What causes fibrocystic breasts?

Fibrocystic breast condition involves the glandular breast tissue. The sole known biologic function of these glands is the production, or secretion, of milk. Occupying a major portion of the breast, the glandular tissue is surrounded by fatty tissue and support elements. The glandular tissue is composed of different types of cells: (1) clusters of secretory cells (cells that produce milk) that are connected to the milk ducts (tiny tubes); and (2) the cells that line the surfaces of the secretory cells, called the epithelial cells.

The most significant contributing factor to fibrocystic breast condition is a woman's normal hormonal variation during her monthly cycle. Many hormonal changes occur as a woman's body prepares each month for a possible pregnancy. The most important of these hormones are estrogen and progesterone. These two hormones directly affect the breast tissues by causing cells to grow and multiply.

Many hormones aside from estrogen and progesterone also play an important role in causing fibrocystic breasts. Prolactin, growth factor, insulin, and thyroid hormone are some of the other major hormones that are produced outside of the breast tissue, yet act in important ways on the breast. In addition, the breast itself produces hormonal products from its glandular and fat cells. Signals that are released from these hormonal products are sent to neighboring breast cells. The signals from these hormone-like factors may, in fact, be the key contributors to the symptoms of fibrocystic breast condition. These substances may also enhance the effects of estrogen and progesterone and vice versa.

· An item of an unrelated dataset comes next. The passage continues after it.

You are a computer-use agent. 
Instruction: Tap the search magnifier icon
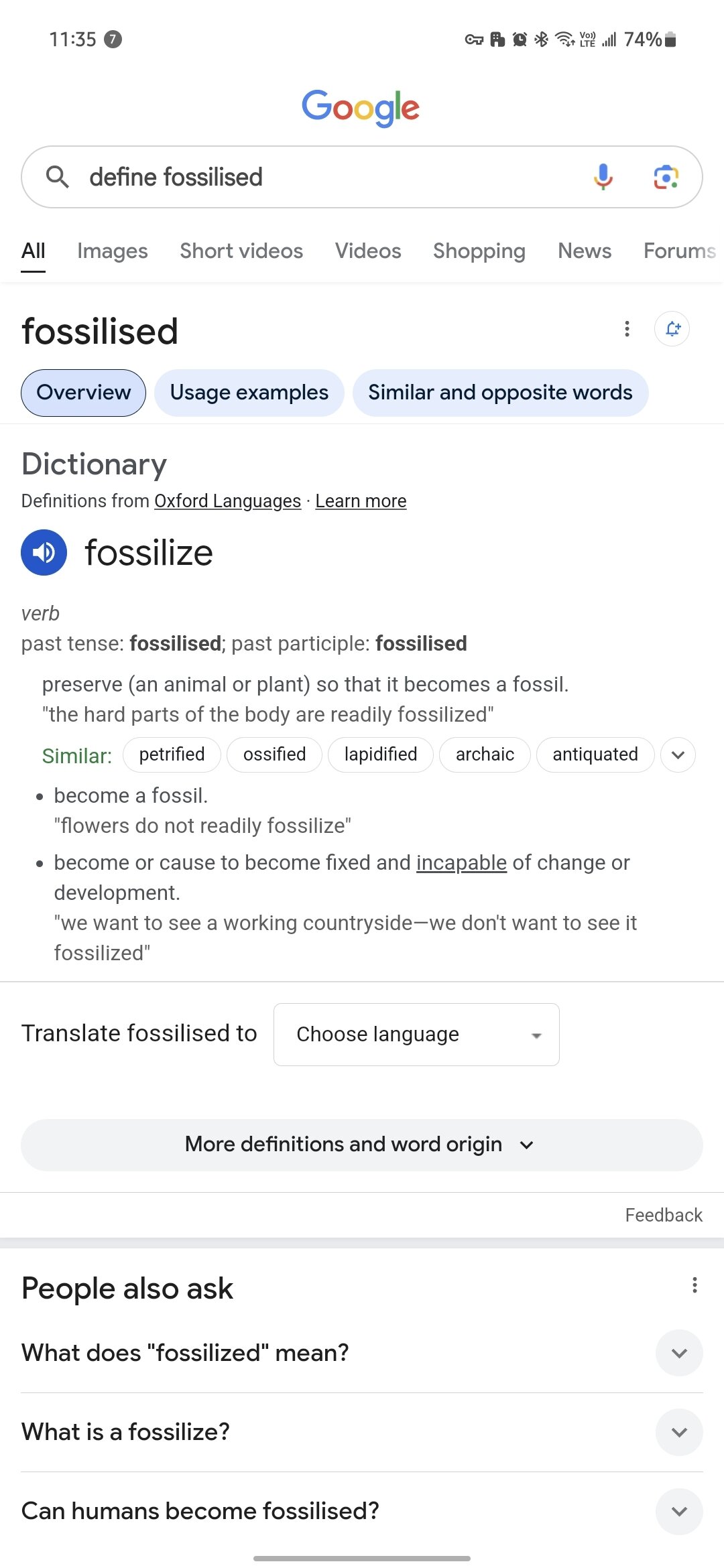(x=58, y=177)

The same cyclical hormones that prepare the glandular tissue in the breast for the possibility of milk production (lactation) are also responsible for a woman's menstrual period. However, there is a major difference between what happens in the breast and uterus.

In the uterus (the womb), these hormones promote the growth and multiplication of the cells lining the uterus. If pregnancy does not occur, this uterine lining is sloughed off and discharged from a woman's body during menstruation.

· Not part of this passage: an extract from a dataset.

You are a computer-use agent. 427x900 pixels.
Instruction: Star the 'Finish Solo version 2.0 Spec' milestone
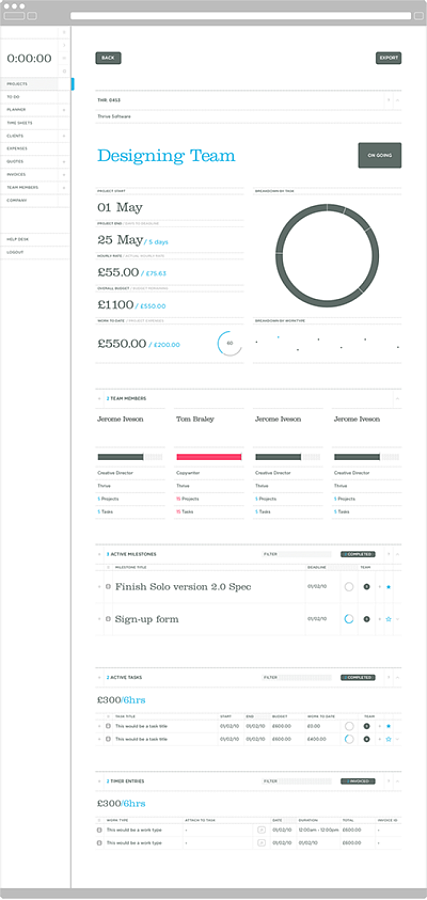click(389, 587)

In the breast, these same hormones stimulate the growth of breast glandular tissue and increase the activity of blood vessels, cell metabolism, and supporting tissue. All this activity may contribute to the feeling of breast fullness and fluid retention that women commonly experience before their menstrual period.

When the monthly cycle is over, however, these stimulated breast cells cannot simply slough away and pass out of the body like the lining of the uterus. Instead, many of these breast cells undergo a process of programmed cell death, called apoptosis. During apoptosis, enzymes are activated that start digesting cells from within. These cells break down and the resulting cellular fragments are then further broken down by scavenger cells (inflammatory cells) and nearby glandular cells.

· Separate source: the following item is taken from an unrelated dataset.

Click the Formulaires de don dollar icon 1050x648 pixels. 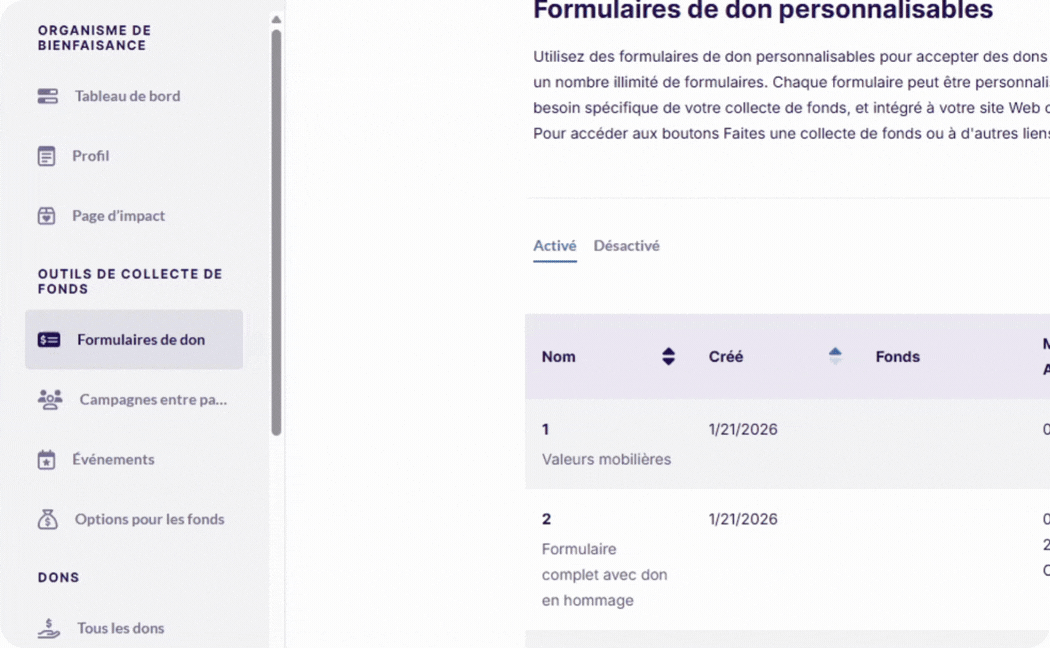[49, 340]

During this process, the fragments of broken cells and the inflammation may lead to scarring (fibrosis) that damages the ducts and the clusters (lobules) of glandular tissue within the breast. The inflammatory cells and some of the breakdown fragments may release hormone-like substances that in turn act on the nearby glandular, ductal, and structural support cells.

The amount of cellular breakdown products, the degree of inflammation, and the efficiency of the cellular cleanup process in the breast vary from woman to woman. These factors may also fluctuate from month to month in an individual woman. They may even vary in different areas of the same breast in a woman.